Suppose you want to implement a distributed cron job scheduling system! Doing that from scratch is a ton of work. But implementing a distributed cron job scheduling system inside Kubernetes is much easier! (still not trivial, it’s still a distributed system)
The first time I read the code for the Kubernetes cronjob controller I was really delighted by how simple it was. Here, go read it! The main logic is like 400 lines of Go. Go ahead, read it! => cronjob_controller.go <=
Basically what the cronjob controller does is:
Every 10 seconds:
Lists all the cronjobs that exist
Checks if any of them need to run right now
If so, creates a new Job object to be scheduled & actually run by other Kubernetes controllers
Clean up finished jobs
The Kubernetes model is pretty constrained (it has this pattern of resources are defined in etcd, controllers read those resources and update etcd), and I think having this relatively opinionated/constrained model makes it easier to develop your own distributed systems inside the Kubernetes framework.
Kamal introduced me to this idea of “Kubernetes is a good platform for writing your own distributed systems” instead of just “Kubernetes is a distributed system you can use” and I think it’s really interesting. He has a prototype of a system to run an HTTP service for every branch you push to github. It took him a weekend and is like 800 lines of Go, which I thought was impressive!
I started out by saying “kubernetes lets you do these magical things, you can just spin up so much infrastructure with a single configuration file, it’s amazing”. And that’s true!
What I mean by “Kubernetes isn’t easy” is that Kubernetes has a lot of moving parts learning how to successfully operate a highly available Kubernetes cluster is a lot of work. Like I find that with a lot of the abstractions it gives me, I need to understand what is underneath those abstractions in order to debug issues and configure things properly.
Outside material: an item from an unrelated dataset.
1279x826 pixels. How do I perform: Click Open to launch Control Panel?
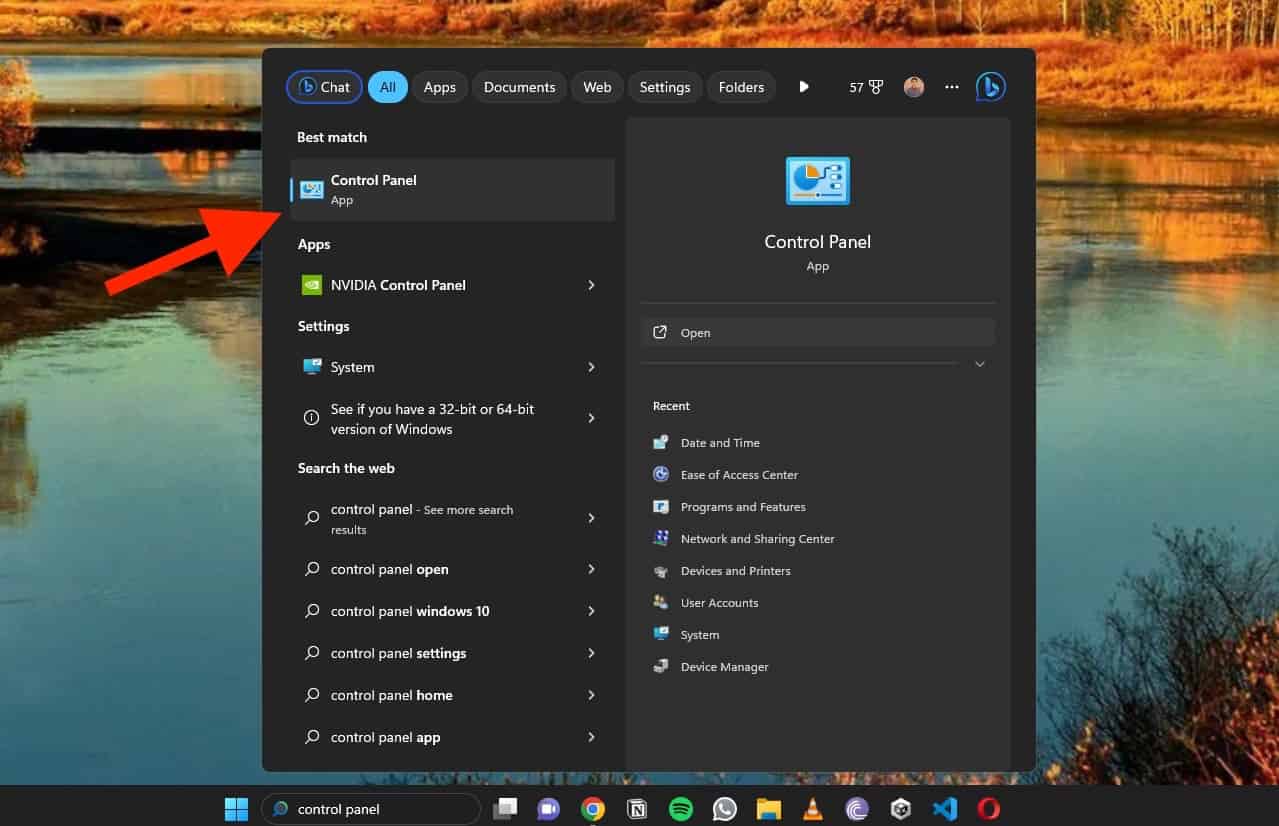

I love learning new things so this doesn’t make me angry or anything, I just think it’s important to know :)
One specific example of “I can’t just rely on the abstractions” that I’ve struggled with is that I needed to learn a LOT about how networking works on Linux to feel confident with setting up Kubernetes networking, way more than I’d ever had to learn about networking before. This was very fun but pretty time consuming. I might write more about what is hard/interesting about setting up Kubernetes networking at some point.
Or I wrote a 2000 word blog post about everything I had to learn about Kubernetes’ different options for certificate authorities to be able to set up my Kubernetes CAs successfully.
I think some of these managed Kubernetes systems like GKE (google’s kubernetes product) may be simpler since they make a lot of decisions for you but I haven’t tried any of them.